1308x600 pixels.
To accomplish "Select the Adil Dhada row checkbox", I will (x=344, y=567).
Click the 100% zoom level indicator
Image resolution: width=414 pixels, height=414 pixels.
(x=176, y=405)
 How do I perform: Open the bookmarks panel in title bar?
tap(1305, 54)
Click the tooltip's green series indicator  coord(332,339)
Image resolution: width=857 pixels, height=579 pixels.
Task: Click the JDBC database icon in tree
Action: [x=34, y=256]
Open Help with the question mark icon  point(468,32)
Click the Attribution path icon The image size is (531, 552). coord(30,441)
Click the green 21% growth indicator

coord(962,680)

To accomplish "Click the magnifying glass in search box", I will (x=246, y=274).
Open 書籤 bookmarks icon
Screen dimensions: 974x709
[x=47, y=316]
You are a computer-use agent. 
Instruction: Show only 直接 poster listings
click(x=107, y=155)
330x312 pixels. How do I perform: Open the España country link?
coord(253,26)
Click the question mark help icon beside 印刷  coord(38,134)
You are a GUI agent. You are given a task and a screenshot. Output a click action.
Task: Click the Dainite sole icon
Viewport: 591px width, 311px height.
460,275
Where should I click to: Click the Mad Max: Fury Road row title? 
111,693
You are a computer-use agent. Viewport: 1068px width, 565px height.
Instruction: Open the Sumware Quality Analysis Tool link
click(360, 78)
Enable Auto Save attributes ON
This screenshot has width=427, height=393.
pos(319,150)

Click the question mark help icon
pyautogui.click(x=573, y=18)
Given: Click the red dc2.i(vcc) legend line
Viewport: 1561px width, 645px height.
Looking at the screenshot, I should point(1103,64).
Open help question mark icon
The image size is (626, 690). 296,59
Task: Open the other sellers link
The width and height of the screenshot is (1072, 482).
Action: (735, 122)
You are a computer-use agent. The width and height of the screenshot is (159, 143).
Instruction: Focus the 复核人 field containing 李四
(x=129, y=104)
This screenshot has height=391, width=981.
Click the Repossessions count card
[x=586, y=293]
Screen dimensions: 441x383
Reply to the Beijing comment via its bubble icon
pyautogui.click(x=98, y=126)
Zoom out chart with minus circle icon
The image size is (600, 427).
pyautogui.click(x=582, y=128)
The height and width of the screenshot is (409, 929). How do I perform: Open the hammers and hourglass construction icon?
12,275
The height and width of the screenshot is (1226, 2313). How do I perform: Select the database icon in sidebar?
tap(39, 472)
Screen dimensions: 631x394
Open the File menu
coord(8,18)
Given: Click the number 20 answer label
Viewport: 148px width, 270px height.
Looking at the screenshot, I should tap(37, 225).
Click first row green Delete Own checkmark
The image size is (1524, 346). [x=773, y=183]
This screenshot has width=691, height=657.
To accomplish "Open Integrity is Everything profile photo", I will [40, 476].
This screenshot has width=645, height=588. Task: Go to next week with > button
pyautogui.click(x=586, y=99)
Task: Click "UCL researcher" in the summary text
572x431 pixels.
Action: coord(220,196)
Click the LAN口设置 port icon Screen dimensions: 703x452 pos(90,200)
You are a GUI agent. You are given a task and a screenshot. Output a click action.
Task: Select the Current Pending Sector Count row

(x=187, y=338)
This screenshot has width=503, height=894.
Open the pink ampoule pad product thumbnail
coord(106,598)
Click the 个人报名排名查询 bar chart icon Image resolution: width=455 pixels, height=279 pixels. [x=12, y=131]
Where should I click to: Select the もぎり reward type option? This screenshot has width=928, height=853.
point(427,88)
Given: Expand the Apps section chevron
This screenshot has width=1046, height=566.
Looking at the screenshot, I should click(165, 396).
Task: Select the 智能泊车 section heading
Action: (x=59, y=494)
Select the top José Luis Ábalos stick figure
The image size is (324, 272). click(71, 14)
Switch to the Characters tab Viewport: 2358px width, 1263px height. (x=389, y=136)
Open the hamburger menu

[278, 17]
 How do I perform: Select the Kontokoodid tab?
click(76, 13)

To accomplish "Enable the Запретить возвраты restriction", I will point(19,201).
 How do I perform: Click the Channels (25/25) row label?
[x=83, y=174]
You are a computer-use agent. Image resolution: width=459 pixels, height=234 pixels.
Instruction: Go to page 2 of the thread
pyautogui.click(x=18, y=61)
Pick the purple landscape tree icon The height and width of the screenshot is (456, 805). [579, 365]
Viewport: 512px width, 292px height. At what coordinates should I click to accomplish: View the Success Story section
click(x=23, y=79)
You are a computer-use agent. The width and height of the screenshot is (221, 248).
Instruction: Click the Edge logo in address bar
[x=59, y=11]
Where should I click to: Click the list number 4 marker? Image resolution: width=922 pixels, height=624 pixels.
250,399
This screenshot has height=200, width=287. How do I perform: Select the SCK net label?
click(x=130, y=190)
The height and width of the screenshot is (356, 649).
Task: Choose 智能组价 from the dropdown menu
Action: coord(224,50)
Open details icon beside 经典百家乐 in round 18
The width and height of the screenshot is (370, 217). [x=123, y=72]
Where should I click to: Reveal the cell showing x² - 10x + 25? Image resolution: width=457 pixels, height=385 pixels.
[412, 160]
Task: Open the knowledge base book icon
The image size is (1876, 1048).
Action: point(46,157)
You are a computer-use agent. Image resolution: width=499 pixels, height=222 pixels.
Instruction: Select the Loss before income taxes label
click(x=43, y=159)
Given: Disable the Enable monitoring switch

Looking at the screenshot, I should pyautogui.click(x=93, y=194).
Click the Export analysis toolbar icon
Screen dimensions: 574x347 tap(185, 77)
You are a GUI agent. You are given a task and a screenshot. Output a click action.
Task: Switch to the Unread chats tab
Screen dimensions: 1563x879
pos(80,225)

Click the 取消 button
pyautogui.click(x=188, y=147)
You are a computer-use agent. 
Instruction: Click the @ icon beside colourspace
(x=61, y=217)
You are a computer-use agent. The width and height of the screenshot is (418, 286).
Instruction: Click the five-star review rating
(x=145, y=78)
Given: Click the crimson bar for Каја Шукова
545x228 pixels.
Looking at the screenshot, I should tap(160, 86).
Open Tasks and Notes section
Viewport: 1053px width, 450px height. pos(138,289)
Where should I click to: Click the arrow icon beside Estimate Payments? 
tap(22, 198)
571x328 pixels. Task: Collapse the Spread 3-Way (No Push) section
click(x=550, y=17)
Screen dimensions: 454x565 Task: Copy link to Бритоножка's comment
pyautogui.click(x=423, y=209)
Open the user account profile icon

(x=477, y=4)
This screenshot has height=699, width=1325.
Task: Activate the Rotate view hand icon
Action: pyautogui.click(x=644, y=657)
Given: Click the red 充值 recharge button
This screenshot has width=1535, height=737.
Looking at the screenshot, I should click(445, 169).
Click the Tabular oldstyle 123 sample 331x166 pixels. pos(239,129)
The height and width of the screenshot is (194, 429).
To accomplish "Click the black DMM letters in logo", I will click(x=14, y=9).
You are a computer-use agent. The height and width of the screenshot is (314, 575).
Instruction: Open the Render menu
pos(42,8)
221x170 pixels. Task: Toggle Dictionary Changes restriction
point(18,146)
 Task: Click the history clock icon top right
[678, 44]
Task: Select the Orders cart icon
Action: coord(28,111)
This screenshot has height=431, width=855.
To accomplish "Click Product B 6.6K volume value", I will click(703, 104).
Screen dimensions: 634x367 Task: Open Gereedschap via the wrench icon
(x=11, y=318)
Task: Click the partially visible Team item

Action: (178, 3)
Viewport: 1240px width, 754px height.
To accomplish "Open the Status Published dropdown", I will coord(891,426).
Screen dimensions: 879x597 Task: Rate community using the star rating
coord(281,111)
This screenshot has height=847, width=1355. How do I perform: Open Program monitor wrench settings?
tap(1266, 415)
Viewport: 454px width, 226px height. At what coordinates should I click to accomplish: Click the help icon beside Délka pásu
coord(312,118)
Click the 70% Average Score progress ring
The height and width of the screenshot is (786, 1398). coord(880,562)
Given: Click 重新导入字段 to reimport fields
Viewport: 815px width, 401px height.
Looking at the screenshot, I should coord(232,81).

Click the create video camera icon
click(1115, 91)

To do: Write out the records again, from the line with "This screenshot has width=503, height=894." through the line with "Click the 个人报名排名查询", and move every coordinate in the answers up by 35.

Solution to this exercise:
This screenshot has width=503, height=894.
Open the pink ampoule pad product thumbnail
coord(141,633)
Click the 个人报名排名查询 bar chart icon Image resolution: width=455 pixels, height=279 pixels. [x=47, y=166]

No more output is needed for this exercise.